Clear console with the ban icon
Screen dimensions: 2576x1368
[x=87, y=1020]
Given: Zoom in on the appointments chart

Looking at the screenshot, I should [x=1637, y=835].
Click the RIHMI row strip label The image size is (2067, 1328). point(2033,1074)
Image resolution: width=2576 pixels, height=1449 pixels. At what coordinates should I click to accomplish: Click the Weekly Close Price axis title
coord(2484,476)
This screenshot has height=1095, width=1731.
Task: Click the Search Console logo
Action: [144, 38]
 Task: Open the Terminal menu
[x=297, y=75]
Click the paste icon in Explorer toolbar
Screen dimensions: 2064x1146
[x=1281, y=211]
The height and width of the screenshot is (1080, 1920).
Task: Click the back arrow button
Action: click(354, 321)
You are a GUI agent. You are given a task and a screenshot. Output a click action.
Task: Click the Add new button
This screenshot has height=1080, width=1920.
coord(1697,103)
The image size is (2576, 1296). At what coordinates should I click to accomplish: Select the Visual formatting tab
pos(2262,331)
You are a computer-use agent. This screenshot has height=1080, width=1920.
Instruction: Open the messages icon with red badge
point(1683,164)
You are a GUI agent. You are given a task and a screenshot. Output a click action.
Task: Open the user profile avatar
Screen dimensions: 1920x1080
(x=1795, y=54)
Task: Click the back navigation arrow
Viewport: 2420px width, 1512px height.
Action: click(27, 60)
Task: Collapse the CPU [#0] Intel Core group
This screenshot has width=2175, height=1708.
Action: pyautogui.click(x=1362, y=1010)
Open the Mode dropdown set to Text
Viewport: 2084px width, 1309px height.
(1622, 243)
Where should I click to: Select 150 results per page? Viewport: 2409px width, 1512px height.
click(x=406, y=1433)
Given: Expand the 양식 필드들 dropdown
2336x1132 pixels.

• • • • • • •

AIM OF THE EXERCISE ▸ Each line from the one with "Click the RIHMI" through the end of the entries above is to be returned word for word. Nothing else belongs in the answer.

ANSWER BOX ▸
Click the RIHMI row strip label The image size is (2067, 1328). point(2033,1074)
Image resolution: width=2576 pixels, height=1449 pixels. At what coordinates should I click to accomplish: Click the Weekly Close Price axis title
coord(2484,476)
This screenshot has height=1095, width=1731.
Task: Click the Search Console logo
Action: [144, 38]
 Task: Open the Terminal menu
[x=297, y=75]
Click the paste icon in Explorer toolbar
Screen dimensions: 2064x1146
[x=1281, y=211]
The height and width of the screenshot is (1080, 1920).
Task: Click the back arrow button
Action: click(354, 321)
You are a GUI agent. You are given a task and a screenshot. Output a click action.
Task: Click the Add new button
This screenshot has height=1080, width=1920.
coord(1697,103)
The image size is (2576, 1296). At what coordinates should I click to accomplish: Select the Visual formatting tab
pos(2262,331)
You are a computer-use agent. This screenshot has height=1080, width=1920.
Instruction: Open the messages icon with red badge
point(1683,164)
You are a GUI agent. You are given a task and a screenshot. Output a click action.
Task: Open the user profile avatar
Screen dimensions: 1920x1080
(x=1795, y=54)
Task: Click the back navigation arrow
Viewport: 2420px width, 1512px height.
Action: click(27, 60)
Task: Collapse the CPU [#0] Intel Core group
This screenshot has width=2175, height=1708.
Action: pyautogui.click(x=1362, y=1010)
Open the Mode dropdown set to Text
Viewport: 2084px width, 1309px height.
(1622, 243)
Where should I click to: Select 150 results per page? Viewport: 2409px width, 1512px height.
click(x=406, y=1433)
Given: Expand the 양식 필드들 dropdown
2336x1132 pixels.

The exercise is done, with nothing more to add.